Material for this exercise:
----------

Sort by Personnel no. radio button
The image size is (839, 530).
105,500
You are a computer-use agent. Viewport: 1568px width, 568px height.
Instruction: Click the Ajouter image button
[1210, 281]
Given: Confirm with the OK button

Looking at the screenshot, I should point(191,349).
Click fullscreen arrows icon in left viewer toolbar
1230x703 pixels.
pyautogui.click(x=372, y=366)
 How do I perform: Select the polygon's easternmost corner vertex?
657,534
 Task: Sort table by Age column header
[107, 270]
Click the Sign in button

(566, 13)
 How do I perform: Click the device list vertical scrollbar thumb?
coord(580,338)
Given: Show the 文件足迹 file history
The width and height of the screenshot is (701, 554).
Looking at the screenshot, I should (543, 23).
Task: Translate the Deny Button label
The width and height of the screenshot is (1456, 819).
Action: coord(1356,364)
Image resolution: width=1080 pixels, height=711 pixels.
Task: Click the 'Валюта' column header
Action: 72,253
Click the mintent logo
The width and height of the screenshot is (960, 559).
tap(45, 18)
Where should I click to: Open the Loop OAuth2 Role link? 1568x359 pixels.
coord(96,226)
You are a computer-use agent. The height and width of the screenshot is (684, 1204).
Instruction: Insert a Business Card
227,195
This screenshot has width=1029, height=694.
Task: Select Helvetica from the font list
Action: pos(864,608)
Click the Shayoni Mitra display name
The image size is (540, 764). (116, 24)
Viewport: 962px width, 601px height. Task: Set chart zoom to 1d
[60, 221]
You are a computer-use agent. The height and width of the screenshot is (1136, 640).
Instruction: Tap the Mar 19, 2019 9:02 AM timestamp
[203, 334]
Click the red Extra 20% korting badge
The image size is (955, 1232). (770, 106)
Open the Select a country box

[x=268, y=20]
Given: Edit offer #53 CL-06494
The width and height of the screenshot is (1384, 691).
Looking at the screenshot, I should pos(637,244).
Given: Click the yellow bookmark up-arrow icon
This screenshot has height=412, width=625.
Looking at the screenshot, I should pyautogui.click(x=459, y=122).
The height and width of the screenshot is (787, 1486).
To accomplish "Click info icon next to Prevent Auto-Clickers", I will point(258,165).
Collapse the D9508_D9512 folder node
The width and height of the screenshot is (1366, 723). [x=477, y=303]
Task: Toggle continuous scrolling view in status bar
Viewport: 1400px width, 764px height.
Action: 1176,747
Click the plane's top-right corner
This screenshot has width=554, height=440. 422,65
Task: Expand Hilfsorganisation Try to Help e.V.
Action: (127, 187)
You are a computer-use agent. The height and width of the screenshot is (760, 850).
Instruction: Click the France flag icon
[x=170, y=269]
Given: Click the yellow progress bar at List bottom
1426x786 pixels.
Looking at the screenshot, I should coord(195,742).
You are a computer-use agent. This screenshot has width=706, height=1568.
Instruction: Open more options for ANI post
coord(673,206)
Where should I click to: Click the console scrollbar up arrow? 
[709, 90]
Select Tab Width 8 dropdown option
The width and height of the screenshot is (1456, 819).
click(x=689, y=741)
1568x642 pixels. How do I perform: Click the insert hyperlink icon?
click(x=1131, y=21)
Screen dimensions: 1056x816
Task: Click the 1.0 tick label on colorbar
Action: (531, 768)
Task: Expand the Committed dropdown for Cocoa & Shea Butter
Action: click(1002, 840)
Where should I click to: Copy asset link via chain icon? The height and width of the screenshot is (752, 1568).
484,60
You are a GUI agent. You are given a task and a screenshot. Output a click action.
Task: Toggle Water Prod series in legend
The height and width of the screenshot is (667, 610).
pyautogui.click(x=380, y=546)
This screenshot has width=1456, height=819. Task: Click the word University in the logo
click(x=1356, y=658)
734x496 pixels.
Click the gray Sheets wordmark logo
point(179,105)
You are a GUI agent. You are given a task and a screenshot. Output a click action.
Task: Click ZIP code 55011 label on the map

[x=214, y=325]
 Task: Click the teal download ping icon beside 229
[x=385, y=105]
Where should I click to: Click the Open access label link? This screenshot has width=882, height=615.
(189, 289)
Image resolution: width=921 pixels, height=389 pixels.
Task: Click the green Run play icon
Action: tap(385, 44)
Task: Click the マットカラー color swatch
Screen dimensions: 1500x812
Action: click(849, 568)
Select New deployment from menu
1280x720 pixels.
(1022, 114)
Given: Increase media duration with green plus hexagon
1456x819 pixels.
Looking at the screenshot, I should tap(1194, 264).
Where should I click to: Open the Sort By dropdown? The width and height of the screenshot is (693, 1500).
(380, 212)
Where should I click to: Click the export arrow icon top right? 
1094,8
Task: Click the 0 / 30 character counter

----------

Problem to work on:
Copy every line that contains "yellow" from the listing above.

Reply:
Given: Click the yellow bookmark up-arrow icon
Given: Click the yellow progress bar at List bottom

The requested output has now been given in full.